When Carolina Ramon joined the University of Georgia Small Business Development Center, she knew she could draw on her extensive history of launching business enterprises and designing entrepreneur programs to move the needle on successful small business startups in Georgia. She decided to focus first on underrepresented entrepreneurs.
She reached out to entrepreneurs and small business owners across the state to see if they were benefiting from the SBDC programs.
“I wanted to make sure we were training the entire community as it needed,” Ramon says.

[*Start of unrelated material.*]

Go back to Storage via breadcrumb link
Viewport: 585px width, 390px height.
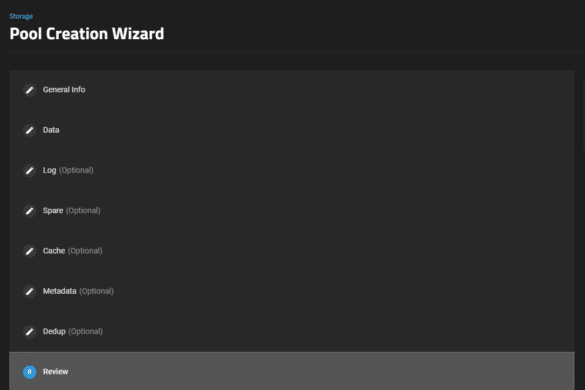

Based on specific feedback from the Hispanic community, Ramon created two business development programs, the Hispanic Entrepreneur Series and the Premier Development Program, designed to help Hispanic entrepreneurs do business with the federal government and the private sector. Program graduates have expanded their businesses, created jobs in their communities, and developed joint ventures with other program participants.
In September, for the second year in a row, Ramon was listed among the Georgia Hispanic Chamber of Commerce’s Most Influential Hispanics in Georgia. The selections are based on an individual’s degree of influence exhibited in their role as a representative of the Hispanic community. More than 300 individuals were nominated.
Ramon points to partnerships between the SBDC and the chamber, as well as companies like Georgia Power and Sun Trust Bank, that have helped Hispanic entrepreneurs become successful by offering them resources, services and scholarships throughout Georgia.
Carolina’s enthusiasm and energy for helping others is inspiring. We are incredibly fortunate to have her at UGA.” — SBDC Director Allan Adams
People from underrepresented populations have a harder time getting loans than white-owned businesses. Many have little or no credit and aren’t eligible for big bank loans, she said.
“The key to me was to create collaborations,” she said.
In the past two years, 36 percent of the SBDC’s clients statewide have been from underrepresented populations, said Allan Adams, UGA SBDC director.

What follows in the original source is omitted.